Edge Intelligence for Real-World Distributed Machine Learning

The potential for machine learning to revolutionise industries and sectors - from healthcare to transportation - is drawing significant research interest.

Yet, the computational complexity of training and deploying methods like deep neural networks remains a significant barrier to wider application in the real world.

There is growing research activity around more efficient inference using neural networks, but training remains a challenge and is limited to powerful datacentre machines.

Dr Suhaib Fahmy's Fellowship will explore novel computing architectures to enable efficient inference and training of neural network models near the edge of the network.

This will allow prototyping and deployment of real machine learning applications nearer to the data sources.

It will involve moving away from applications with centralised historical stored data to those with real-time streaming data, for use in a variety of real world applications.

Machine learning can enable huge datasets to be processed beyond the scope of human capability - which will prove invaluable in multiple and sectors, including healthcare.

 

Dr Fahmy will aim to narrow the gap between machine learning theory research and real world applications.

Virtualised architectures

Existing research on efficient neural network architectures, focused primarily on inference, requires low level optimisation for a specific application. Dr Suhaib Fahmy's Fellowship explores virtualised architectures that could support multiple machine learning applications and distributed streams of data on shared hardware, allowing these accelerators to be deployed as a reusable, shared network service.

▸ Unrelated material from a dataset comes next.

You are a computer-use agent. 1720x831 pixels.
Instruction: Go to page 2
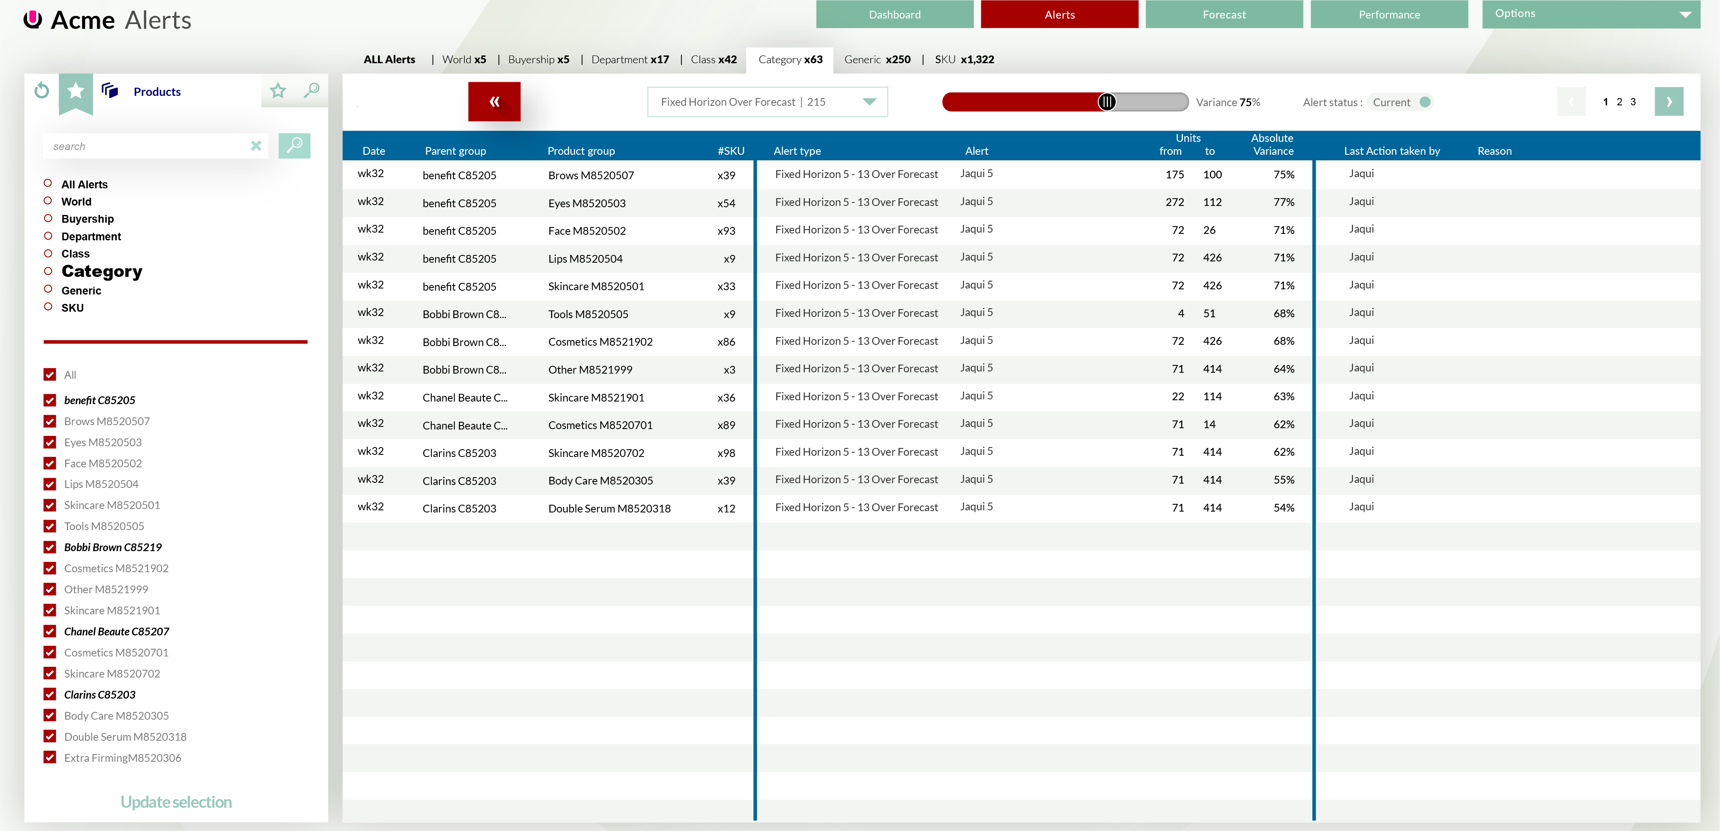(x=1619, y=102)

The key aim of the Fellowship is to narrow the growing gap between machine learning theory research and real world distributed applications with constraints on predictability, latency, privacy, and efficiency by offering an open hardware accelerated framework that can be deployed for prototyping, experimentation, and deployment of a wide range of applications.

Dr Fahmy will also examine how some limited support for training can be added to these efficient edge accelerators, to enable distributed training using data at the edge, rather than sending it all to a centralised cloud datacentre. This will offer improvements in scalability and privacy, and improve latency and bandwidth use.